1Co 15, 17

julio 14, 2021 § Deja un comentario

Si Cristo no resucitó —sostiene Pablo—, vana en nuestra fe. En esta disyuntiva se decide la suerte del cristianismo. Pues es como decir o bien Cristo resucitó, o bien la fe es un trampantojo. De ahí que el cristiano, sobre todo hoy en día, deba tomar una posición al respecto. Pues la resurrección es dura de tragar (aunque ya lo fue desde los inicios). Sin embargo, tomar una posición no significa traducir. Como si proclamar la resurrección de un crucificado fuera, en definitiva, lo mismo que decir que Jesús sigue vivo en el corazón del creyente o como si se nos hablase, en los términos de una cultura que ya no es la nuestra, de la inmortalidad del alma. Quizá sea porque nos cuesta esto de la resurrección de la carne, como les costó a los griegos del Areópago, la sentencia de Pablo pueda entenderse actualmente como una ironía póstuma.

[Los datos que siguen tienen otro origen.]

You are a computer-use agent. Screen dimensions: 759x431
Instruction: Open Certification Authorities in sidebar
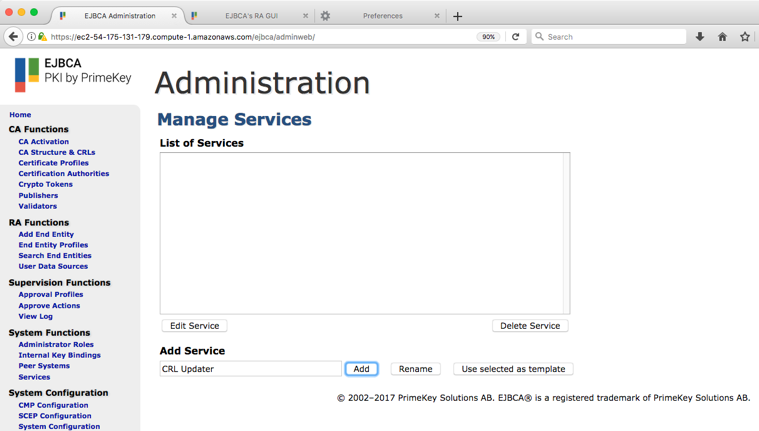(x=63, y=174)
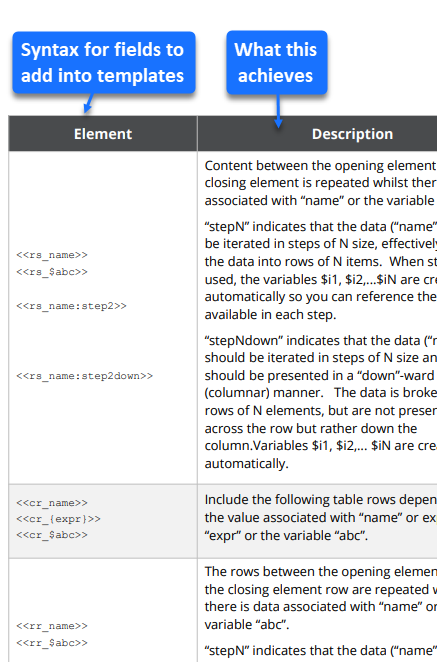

Como si, al fin y al cabo, se nos dijera que los relatos que dan pie a la confesión cristiana pertenecen a la literatura fantástica. En cualquier caso, el cristianismo difícilmente sobrevivirá al ridículo histórico donde no asuma, en contraste con la deriva religiosa, que la realidad de Dios se decanta del lado de lo imposible —de lo que ningún mundo puede admitir como posibilidad. Y esto aun antes de comenzar a hablar de la resurrección.